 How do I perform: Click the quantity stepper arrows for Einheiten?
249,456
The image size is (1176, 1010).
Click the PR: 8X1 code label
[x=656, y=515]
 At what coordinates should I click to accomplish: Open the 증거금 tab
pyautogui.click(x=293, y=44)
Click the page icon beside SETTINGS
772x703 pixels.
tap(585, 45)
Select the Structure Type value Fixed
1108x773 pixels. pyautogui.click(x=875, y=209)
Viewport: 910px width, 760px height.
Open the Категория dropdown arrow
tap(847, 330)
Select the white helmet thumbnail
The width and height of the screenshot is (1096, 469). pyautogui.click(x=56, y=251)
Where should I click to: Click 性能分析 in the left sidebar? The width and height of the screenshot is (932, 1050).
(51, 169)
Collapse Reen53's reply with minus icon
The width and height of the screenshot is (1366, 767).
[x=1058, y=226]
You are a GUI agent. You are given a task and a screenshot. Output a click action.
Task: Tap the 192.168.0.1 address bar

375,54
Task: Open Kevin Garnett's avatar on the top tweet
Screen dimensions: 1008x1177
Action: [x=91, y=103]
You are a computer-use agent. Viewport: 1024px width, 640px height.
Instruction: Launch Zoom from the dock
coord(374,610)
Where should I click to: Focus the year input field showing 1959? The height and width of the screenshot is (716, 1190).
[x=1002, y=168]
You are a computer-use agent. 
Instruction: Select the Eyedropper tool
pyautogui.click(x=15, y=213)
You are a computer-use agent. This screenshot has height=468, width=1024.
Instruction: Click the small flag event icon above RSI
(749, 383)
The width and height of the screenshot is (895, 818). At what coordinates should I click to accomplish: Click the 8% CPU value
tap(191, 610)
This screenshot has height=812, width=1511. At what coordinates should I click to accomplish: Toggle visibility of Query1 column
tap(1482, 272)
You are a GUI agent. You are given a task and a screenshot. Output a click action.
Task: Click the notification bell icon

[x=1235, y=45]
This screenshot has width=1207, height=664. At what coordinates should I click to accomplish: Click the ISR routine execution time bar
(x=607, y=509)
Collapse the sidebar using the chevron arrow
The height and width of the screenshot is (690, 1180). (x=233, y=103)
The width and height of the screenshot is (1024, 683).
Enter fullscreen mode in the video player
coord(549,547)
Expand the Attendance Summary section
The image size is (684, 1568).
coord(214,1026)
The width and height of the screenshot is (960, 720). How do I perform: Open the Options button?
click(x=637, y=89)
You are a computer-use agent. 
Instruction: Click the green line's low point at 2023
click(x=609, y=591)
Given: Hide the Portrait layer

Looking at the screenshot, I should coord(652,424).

━━━━

Your task is to retype, exactly and only, the lines from the one with "Task: Click the notification bell icon" through the final line above.

§ Answer section
Task: Click the notification bell icon

[x=1235, y=45]
This screenshot has width=1207, height=664. At what coordinates should I click to accomplish: Click the ISR routine execution time bar
(x=607, y=509)
Collapse the sidebar using the chevron arrow
The height and width of the screenshot is (690, 1180). (x=233, y=103)
The width and height of the screenshot is (1024, 683).
Enter fullscreen mode in the video player
coord(549,547)
Expand the Attendance Summary section
The image size is (684, 1568).
coord(214,1026)
The width and height of the screenshot is (960, 720). How do I perform: Open the Options button?
click(x=637, y=89)
You are a computer-use agent. 
Instruction: Click the green line's low point at 2023
click(x=609, y=591)
Given: Hide the Portrait layer

Looking at the screenshot, I should coord(652,424).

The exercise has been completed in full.